Nature Genetics 29: 426-434.



This paper measures radiation resistance by survival fraction following

exposure to 80 K rads, which is an enormous dose compared with those

normally considered by the RSH group. At these high stress levels, a

large array of genes for radiosensitivity are revealed which are not

expressed under benign conditions. This type of result is general for

severe stresses, including temperature extremes and desiccation, as well

as radiation. Most of these genes are therefore unlikely to be expressed

in the hormetic zone. 



The radiosensitive genes cover a wide range of functional groups.

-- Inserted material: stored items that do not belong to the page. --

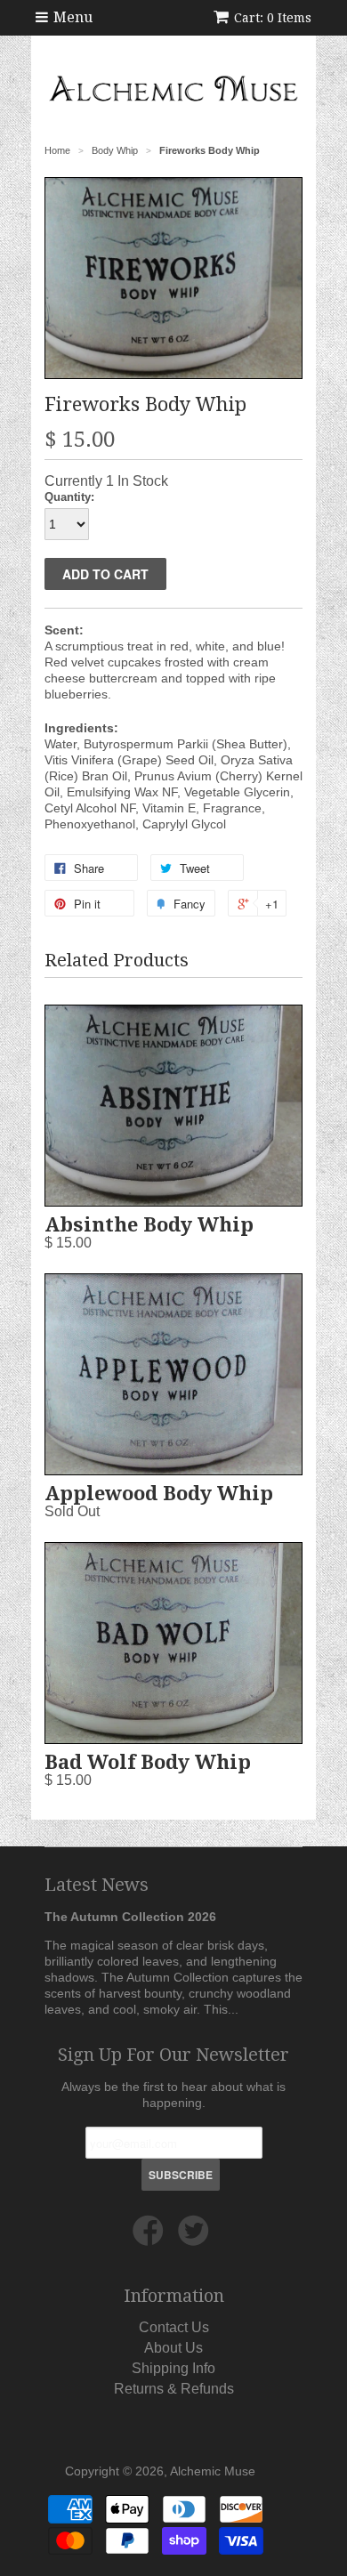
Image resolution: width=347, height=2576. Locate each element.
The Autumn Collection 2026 (130, 1917)
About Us (173, 2347)
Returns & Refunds (174, 2388)
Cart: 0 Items (272, 18)
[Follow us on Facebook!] (151, 2238)
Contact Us (174, 2327)
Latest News (96, 1884)
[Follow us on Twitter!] (196, 2238)
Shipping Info (173, 2368)
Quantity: (69, 497)
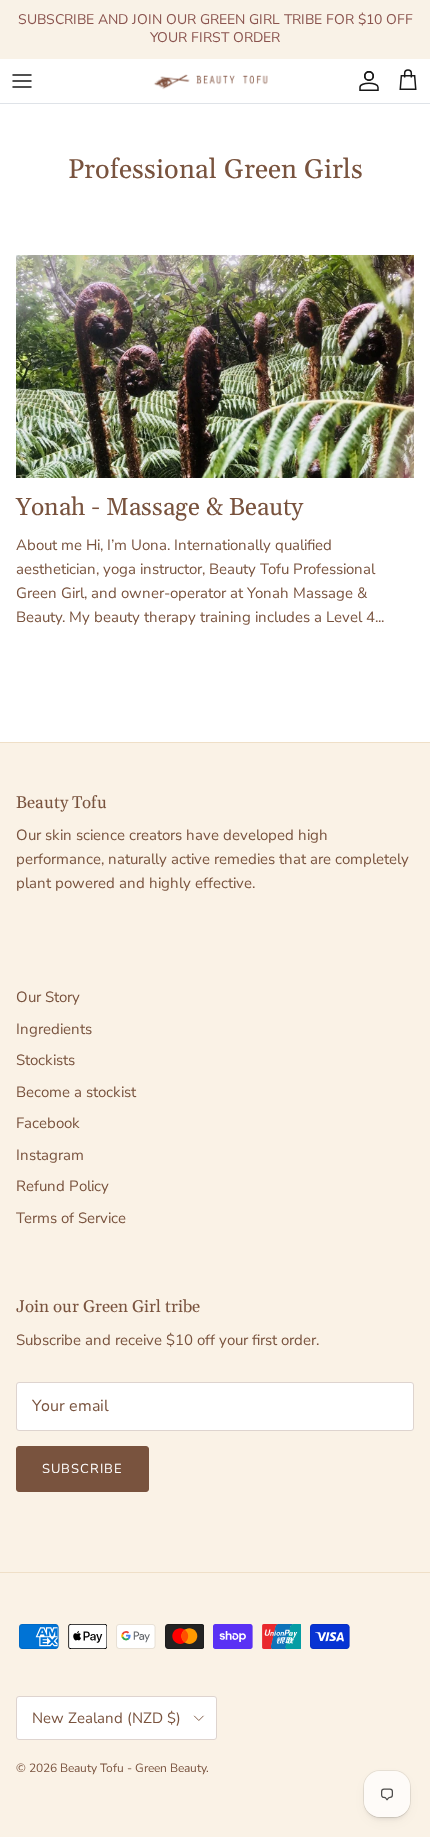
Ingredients (54, 1029)
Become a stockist (76, 1092)
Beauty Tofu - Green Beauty (133, 1768)
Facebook (48, 1123)
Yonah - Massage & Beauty (159, 507)
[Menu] (22, 81)
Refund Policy (62, 1186)
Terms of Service (71, 1218)
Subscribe (82, 1469)
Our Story (48, 997)
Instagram (50, 1155)
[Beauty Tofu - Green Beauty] (215, 81)
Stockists (45, 1060)
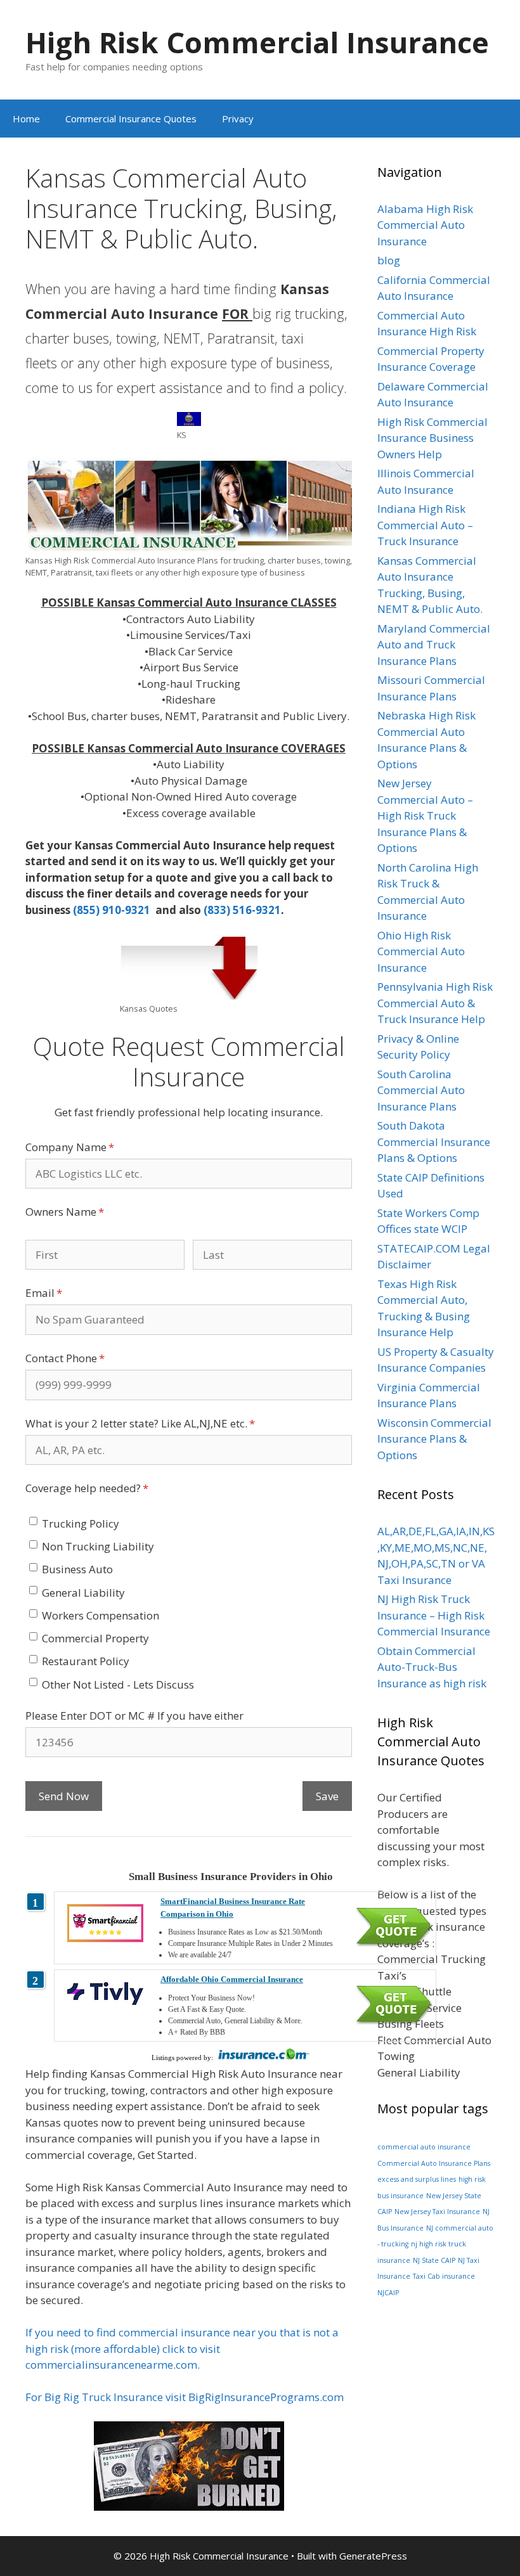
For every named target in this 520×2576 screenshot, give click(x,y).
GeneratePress (373, 2555)
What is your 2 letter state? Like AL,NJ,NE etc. (161, 1423)
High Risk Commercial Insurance (257, 42)
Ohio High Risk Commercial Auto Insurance (421, 951)
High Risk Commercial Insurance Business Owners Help (432, 438)
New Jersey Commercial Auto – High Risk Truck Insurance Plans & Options (425, 815)
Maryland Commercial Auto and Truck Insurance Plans (433, 644)
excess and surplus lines (416, 2179)
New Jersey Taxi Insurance (437, 2211)
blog (388, 260)
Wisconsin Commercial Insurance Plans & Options (434, 1438)
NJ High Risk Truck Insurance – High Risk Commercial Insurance (433, 1615)
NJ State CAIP (434, 2260)
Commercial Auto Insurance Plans (433, 2163)
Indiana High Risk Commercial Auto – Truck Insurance (425, 524)
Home (26, 118)
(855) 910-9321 (113, 910)
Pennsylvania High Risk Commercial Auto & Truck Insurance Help (435, 1002)
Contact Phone (86, 1358)
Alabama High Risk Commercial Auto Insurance (425, 225)
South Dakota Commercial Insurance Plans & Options (433, 1141)
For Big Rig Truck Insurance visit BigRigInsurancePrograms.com (184, 2397)
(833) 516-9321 (242, 910)
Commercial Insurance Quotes (131, 118)
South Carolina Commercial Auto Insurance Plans (421, 1090)
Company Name (91, 1147)
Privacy (238, 118)
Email (65, 1292)
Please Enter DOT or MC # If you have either (134, 1715)
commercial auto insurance (424, 2146)
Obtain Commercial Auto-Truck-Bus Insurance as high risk (431, 1667)
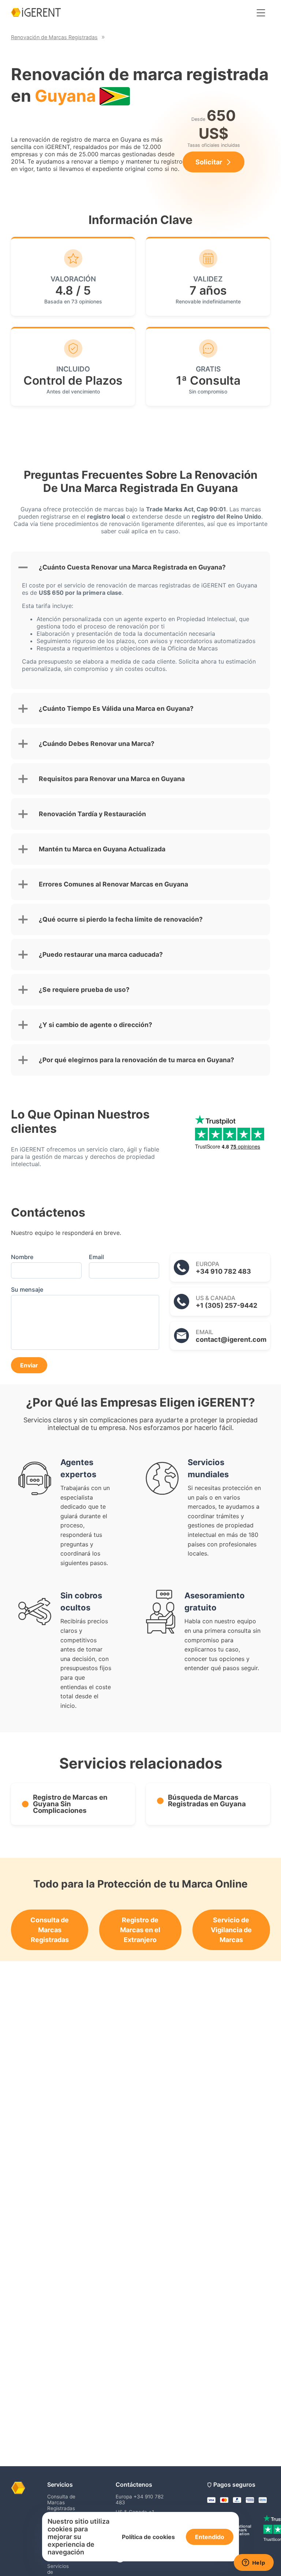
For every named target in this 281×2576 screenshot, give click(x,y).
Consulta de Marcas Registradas (49, 1930)
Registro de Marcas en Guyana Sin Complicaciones (70, 1804)
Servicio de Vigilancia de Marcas (231, 1930)
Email (96, 1257)
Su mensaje (27, 1289)
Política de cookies (148, 2536)
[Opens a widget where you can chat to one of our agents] (253, 2563)
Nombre (22, 1257)
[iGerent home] (36, 13)
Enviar (29, 1365)
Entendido (209, 2536)
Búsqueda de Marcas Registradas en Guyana (207, 1800)
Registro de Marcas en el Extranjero (140, 1930)
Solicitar (208, 162)
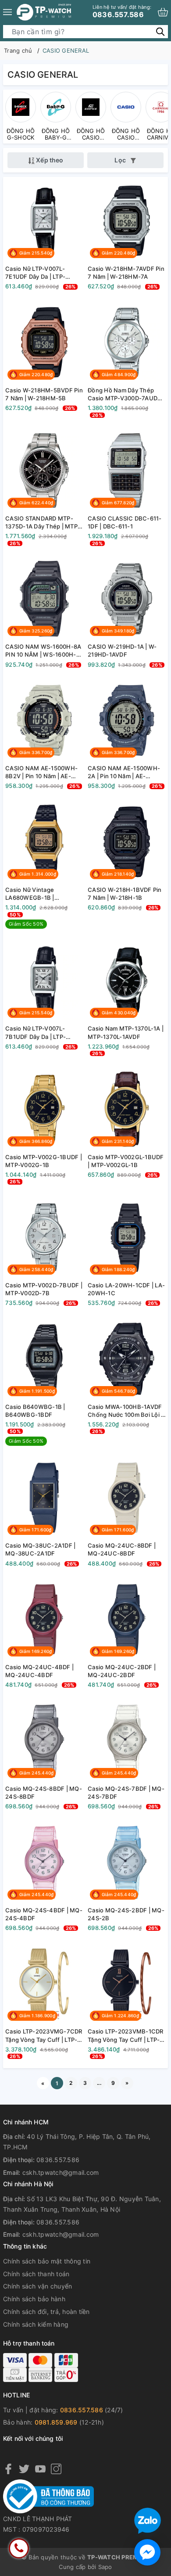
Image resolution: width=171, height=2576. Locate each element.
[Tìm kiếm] (160, 31)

Furthermore 90% were sensitive to other agents - an important result

since one general response to stress of any kind is the production of

heat shock proteins, hsps.



Assume that metabolic reserves such as hsps are built up in response to

the occurrence of sporadic extreme stresses such as climatic stresses to

which all organisms are exposed. Such an adaptive response could provide

metabolic protection from exposure to various low-level agents in the

environment including ionising radiation at exposures exceeding

background. Elsewhere and in the press, I have discussed this suggestion

in the context of hormesis, for example Radiation hormesis: an

ecological and energetic perspective. Medical Hypothesis 57: 277-279

(2001).



Finally, I am most pleased that Jim invited me to join this e-mail

group. Basically I proceed on the premise that LNT models are

biologically impossible, which means that attempted explanations of

non-linearity are central for me. 



All the best for 2002 from mid-summer, Peter Parsons.